[PROVIDED DATA]

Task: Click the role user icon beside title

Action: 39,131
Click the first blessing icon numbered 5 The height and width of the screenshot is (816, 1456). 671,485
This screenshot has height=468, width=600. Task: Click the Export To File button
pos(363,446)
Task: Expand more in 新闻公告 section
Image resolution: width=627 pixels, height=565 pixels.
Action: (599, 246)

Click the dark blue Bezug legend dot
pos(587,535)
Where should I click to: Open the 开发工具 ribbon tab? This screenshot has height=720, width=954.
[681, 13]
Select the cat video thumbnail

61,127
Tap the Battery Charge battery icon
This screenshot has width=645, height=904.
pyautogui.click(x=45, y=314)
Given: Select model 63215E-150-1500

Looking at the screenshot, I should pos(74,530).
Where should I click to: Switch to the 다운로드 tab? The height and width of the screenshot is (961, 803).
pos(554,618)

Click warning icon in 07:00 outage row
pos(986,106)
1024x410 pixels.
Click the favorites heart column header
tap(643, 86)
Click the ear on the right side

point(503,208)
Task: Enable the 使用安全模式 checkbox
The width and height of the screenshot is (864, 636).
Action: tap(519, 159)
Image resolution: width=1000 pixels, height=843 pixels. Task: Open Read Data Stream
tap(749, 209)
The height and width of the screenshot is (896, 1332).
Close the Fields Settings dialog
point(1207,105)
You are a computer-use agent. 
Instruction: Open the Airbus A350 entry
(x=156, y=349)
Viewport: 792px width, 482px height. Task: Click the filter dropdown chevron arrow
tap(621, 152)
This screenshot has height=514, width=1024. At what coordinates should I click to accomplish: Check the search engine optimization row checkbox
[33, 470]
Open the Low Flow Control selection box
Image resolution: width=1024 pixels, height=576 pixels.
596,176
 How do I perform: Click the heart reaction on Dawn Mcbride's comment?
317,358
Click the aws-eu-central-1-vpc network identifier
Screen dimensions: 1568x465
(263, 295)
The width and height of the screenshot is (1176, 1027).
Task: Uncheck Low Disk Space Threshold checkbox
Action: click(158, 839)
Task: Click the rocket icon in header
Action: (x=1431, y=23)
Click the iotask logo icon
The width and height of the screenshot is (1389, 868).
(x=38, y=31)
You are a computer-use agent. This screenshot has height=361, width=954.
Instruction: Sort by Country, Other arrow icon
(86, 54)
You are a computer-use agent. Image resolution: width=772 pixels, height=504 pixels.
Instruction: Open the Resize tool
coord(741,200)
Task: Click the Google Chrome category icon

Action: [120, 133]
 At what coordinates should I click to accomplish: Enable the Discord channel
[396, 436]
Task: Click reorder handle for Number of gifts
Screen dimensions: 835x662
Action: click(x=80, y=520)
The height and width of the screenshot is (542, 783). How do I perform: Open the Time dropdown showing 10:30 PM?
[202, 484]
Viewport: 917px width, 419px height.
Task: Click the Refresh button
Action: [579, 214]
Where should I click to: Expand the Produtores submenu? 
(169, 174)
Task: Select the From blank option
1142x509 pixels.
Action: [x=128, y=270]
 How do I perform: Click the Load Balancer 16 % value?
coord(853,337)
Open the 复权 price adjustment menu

[/PROVIDED DATA]

**PROBLEM STATEMENT:**
If a line of the material contains the word "agent", pick it out and copy it.

**WRITTEN REPLY:**
You are a computer-use agent. 
You are a computer-use agent. This screenshot has height=361, width=954.
You are a computer-use agent. Image resolution: width=772 pixels, height=504 pixels.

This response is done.